I held myself apart from them all and watched, and it was a strange feeling, as though I were a visitor from another planet observing something of which I was no part. I watched Julia smiling at my father and calling him "Tom." I watched her helping Mother in the kitchen, moving deftly about with a pan or a dish towel, taking over chores that formerly were mine. I watched Bobby tease her into a game of dominos and saw Peter's eyes follow her about with a kind of hopeless adoration.
But worst of all was watching her with Mike. For the first time in my life I wished that he did not live next door to us, for it made it much too easy for him to wander over after work, for no special reason, to sit on the porch steps and chat. He was as nice to me as he always was--nicer, really--for he no longer tossed me playful insults or called me silly nicknames. He was politely formal and very kind.
"You look really nice today," he would say. "I like your hair like that," although my hair was no different from what it had always been, "Is that a new outfit?" when I was wearing the same tired pair of denim shorts and faded plaid shirt that I had worn all summer the year before.
But he was not kind enough to try to hide his reason for coming.
"Is Julia around?" he would ask avoiding my eyes. And Julia always was.
"You're not mad, are you, Rae?" she asked me. "It wasn't as though I could help it. These things do sometimes happen."
"You made it happen," I said bitterly. "You knew Mike was mine.
"He wasn't yours," Julia said in a reasonable way. "People don't own other people. You told me yourself the first day I was here that you weren't going steady. I didn't break anything up. Mike says you were just good friends, that you've always been like a little sister to him."
"That's not true." I tried to speak with dignity. "He may say that now, but he wouldn't have said it a month ago."
"Things change," Julia said with a shrug.
This could not be denied. Things did change, and the thing that seemed to have changed the most was Julia herself. When I think back now, it is hard for me to decide exactly whom to picture when I say the name "Julia." There were three Julias--all different. There was the Julia who arrived with my parents that first day, hesitant and frightened, the haunted, tight-faced girl who stood uncertainly in the doorway in the shadow of my father, and held out her hand to me and said, "Hello." Then there was the later Julia, relaxed and self-confident, the quaint touch of the hills gone from her speech. This was the Julia who plucked her eyebrows so that they no longer hung like bushes over her huge eyes and used my lip gloss to widen her mouth and make her thin lips fuller and warmer. This Julia laughed and chattered and used Albuquerque slang and went with Carolyn to the hair dressers' and had her thick mane cut and styled into a long shag.

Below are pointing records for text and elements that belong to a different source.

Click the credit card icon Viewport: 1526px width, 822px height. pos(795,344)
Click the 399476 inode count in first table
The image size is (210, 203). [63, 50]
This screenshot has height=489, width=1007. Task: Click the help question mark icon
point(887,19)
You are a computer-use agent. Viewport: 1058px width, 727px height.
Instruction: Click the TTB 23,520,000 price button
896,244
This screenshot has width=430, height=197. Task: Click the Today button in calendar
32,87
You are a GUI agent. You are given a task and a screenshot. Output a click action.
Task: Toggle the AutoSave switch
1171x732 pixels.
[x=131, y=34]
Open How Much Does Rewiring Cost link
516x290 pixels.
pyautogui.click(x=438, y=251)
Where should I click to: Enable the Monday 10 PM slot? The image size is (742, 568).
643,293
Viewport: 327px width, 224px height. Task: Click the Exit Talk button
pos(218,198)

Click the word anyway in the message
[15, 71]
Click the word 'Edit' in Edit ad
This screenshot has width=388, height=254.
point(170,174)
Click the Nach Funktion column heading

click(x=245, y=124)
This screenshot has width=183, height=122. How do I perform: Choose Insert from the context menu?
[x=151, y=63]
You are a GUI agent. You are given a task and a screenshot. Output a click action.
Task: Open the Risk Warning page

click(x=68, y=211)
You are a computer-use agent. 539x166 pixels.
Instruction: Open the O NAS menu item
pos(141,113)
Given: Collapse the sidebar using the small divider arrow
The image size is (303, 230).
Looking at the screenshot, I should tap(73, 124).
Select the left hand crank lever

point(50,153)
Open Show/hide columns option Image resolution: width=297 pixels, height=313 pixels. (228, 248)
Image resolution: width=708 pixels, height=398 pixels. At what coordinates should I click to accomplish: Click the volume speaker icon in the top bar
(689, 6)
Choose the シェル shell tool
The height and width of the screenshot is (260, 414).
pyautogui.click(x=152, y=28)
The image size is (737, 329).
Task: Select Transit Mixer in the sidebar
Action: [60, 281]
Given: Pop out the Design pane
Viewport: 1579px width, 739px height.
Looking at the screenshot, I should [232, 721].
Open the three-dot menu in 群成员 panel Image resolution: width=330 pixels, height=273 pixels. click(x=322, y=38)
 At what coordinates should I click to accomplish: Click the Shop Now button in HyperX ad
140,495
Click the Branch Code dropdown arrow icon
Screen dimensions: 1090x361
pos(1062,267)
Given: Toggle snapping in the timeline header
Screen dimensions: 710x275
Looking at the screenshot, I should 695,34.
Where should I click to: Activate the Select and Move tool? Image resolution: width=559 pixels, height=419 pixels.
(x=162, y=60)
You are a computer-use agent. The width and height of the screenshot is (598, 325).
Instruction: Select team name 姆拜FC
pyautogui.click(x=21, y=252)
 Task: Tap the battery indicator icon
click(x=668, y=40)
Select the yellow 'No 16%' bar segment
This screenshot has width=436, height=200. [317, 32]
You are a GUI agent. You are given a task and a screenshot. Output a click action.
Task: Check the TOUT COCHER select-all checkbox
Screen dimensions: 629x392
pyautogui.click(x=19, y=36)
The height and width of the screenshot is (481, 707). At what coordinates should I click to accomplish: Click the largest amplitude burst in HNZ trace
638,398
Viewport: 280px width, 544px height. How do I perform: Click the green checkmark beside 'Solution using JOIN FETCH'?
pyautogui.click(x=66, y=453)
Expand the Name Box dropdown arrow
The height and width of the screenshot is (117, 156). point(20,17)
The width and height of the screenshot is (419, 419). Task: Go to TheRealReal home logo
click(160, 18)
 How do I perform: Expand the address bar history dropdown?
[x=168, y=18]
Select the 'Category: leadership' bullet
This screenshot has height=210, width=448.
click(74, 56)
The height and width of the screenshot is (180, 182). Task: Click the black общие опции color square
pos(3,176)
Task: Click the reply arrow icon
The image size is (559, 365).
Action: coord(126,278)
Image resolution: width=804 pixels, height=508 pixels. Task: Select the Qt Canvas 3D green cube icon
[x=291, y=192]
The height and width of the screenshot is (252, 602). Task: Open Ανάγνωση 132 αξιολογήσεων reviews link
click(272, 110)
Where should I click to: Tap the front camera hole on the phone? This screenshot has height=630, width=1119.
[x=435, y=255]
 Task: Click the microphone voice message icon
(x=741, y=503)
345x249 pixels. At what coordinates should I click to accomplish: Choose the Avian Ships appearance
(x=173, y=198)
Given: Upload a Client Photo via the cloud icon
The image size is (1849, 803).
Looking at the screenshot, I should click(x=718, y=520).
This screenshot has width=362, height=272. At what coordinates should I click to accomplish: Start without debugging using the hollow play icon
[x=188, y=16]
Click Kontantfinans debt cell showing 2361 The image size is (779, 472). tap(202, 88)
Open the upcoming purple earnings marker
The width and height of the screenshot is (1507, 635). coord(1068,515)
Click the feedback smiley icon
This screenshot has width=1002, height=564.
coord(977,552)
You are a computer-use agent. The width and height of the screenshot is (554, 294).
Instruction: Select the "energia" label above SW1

"She's copied Carolyn," I remarked to Peter, who immediately bristled as though he had been personally insulted.
"You're jealous," he said. "You've turned into a real cat since Mike threw you over."
"Threw me overl" True though they were, the words cut me to the core. I could not believe that my brother had said them. "What about you? Do you feel thrown over?"
"I never went with Julia."
"But you would have if you could," I said cruelly. "You fell for her like a ton of bricks, and you know it. And you're not over it either."
"So?" Peter said. "That's why I understand how Mike feels about her. No guy in his right mind could help falling for a girl like Julia, and she's got a right to choose anybody she wants. It burns me up to hear you run her down just because she has something that you haven't."
"What is it she has?" I asked, really wanting to know. "What are the qualities that have you and Mike so enchanted?"
"I can't explain it," Peter said."It's just--something. A kind of feeling. A sort of--magic." And he blushed, embarrassed at having used a word that sounded so romantic."She's just--special somehow."